TRY IT —
Output nothing but the lines from the one holding "Task: Toggle the show mark labels [T] button" to the end of the listing. Reproduce them exactly, without the pictures.

------------------------------------------------

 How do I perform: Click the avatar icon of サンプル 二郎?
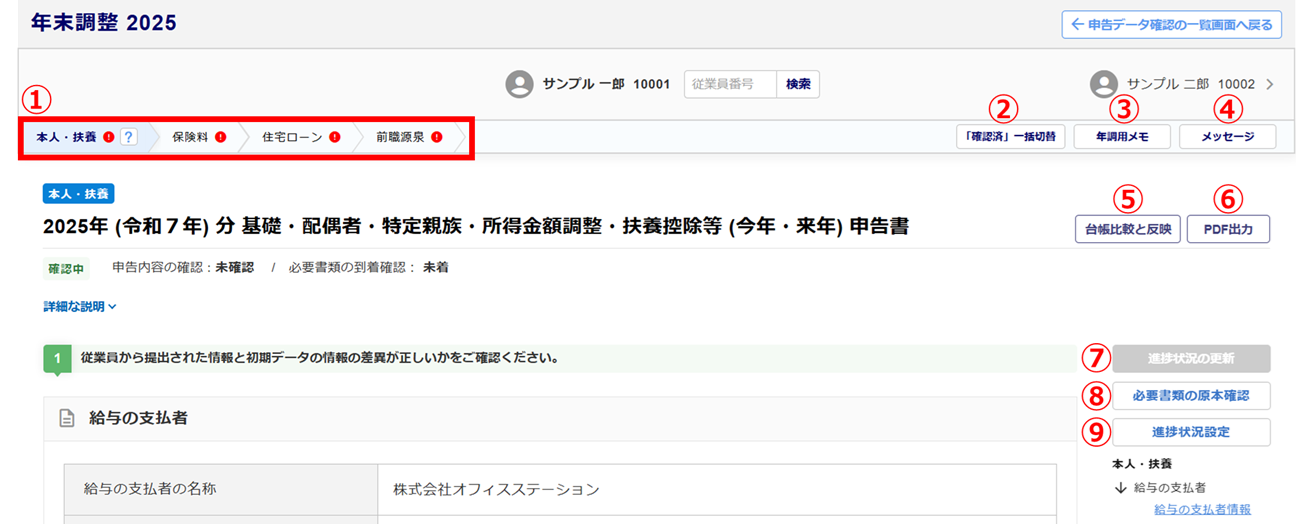click(x=1104, y=85)
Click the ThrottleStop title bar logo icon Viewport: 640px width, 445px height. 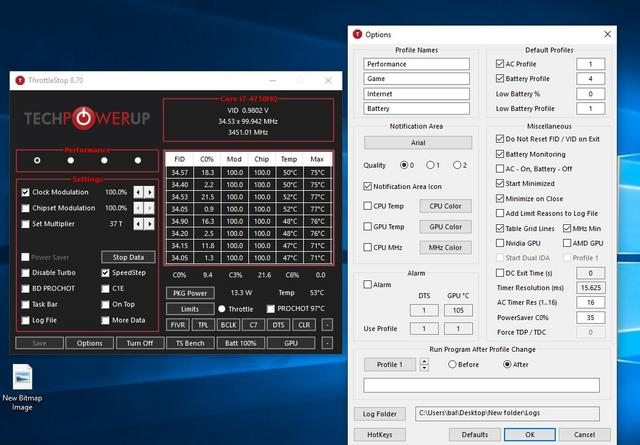20,81
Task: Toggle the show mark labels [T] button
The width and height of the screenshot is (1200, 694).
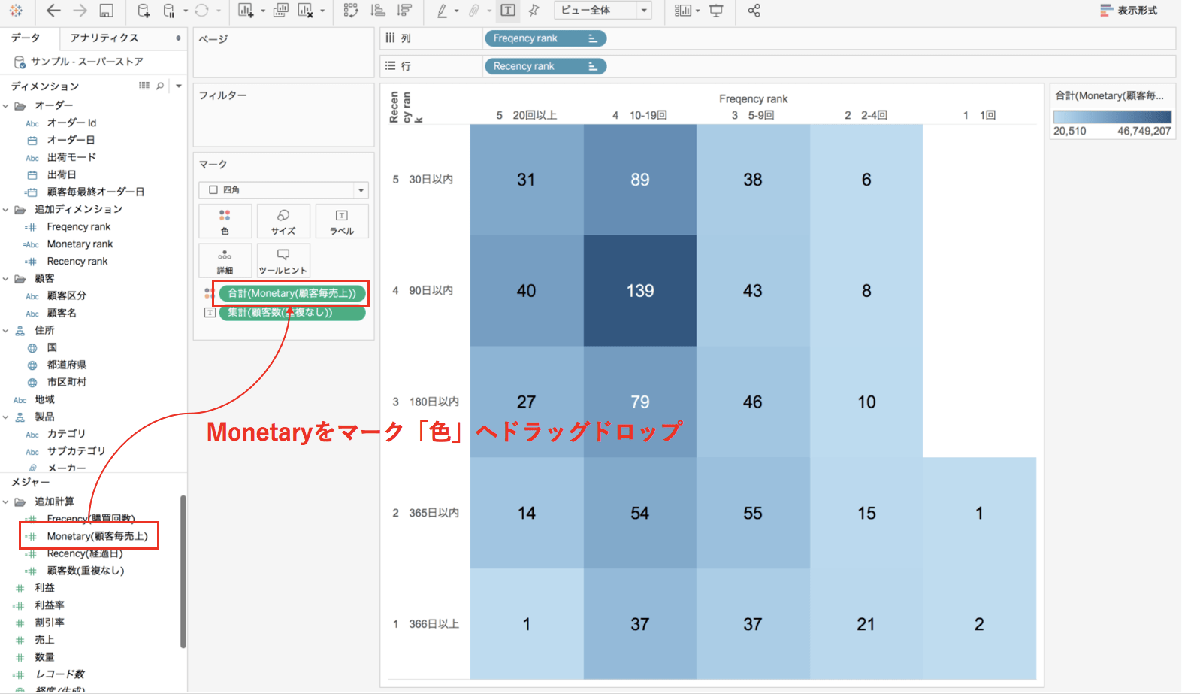Action: coord(508,11)
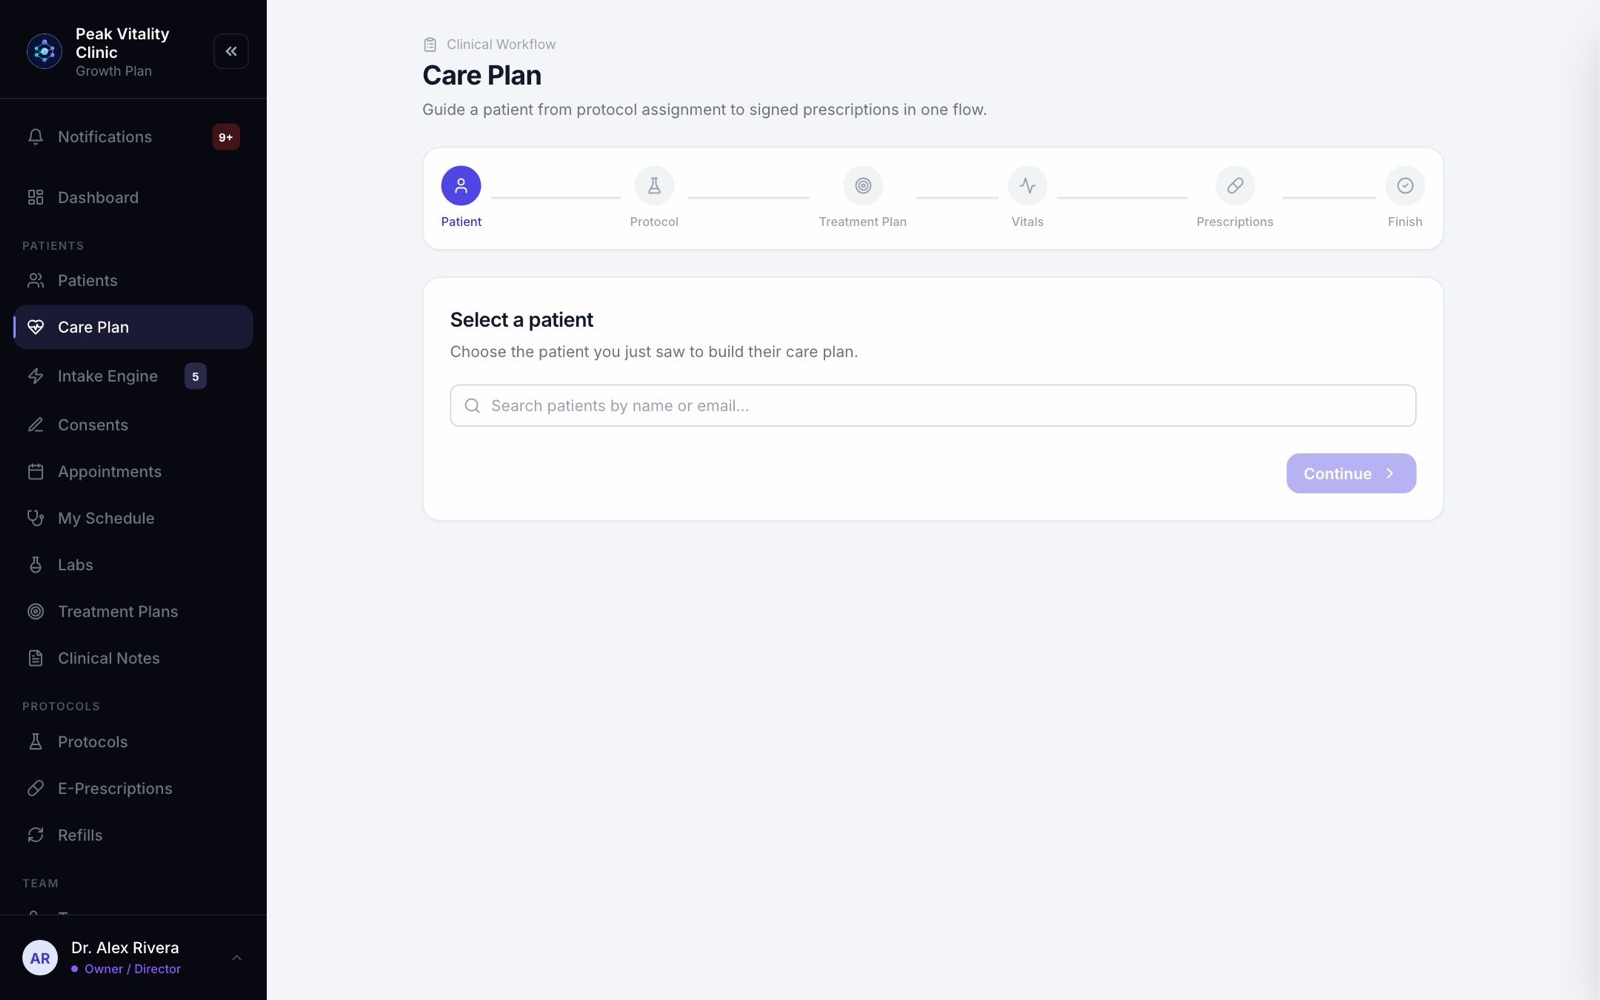The height and width of the screenshot is (1000, 1600).
Task: Click the Continue button
Action: [x=1351, y=473]
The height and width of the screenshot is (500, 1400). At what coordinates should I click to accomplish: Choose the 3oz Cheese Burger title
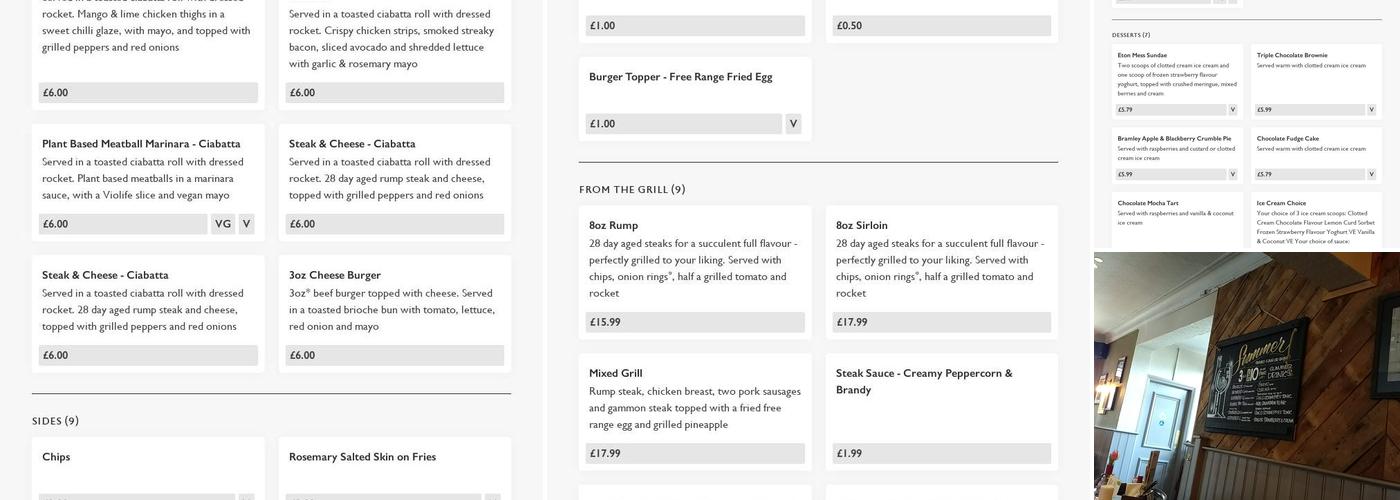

------------------------------------------------

SOLVED PROBLEM —
Task: Toggle the show mark labels [T] button
The width and height of the screenshot is (1200, 694).
Action: coord(508,11)
The height and width of the screenshot is (1000, 1600).
Task: Click the Continue button
Action: [x=1351, y=473]
The height and width of the screenshot is (500, 1400). At what coordinates should I click to accomplish: Choose the 3oz Cheese Burger title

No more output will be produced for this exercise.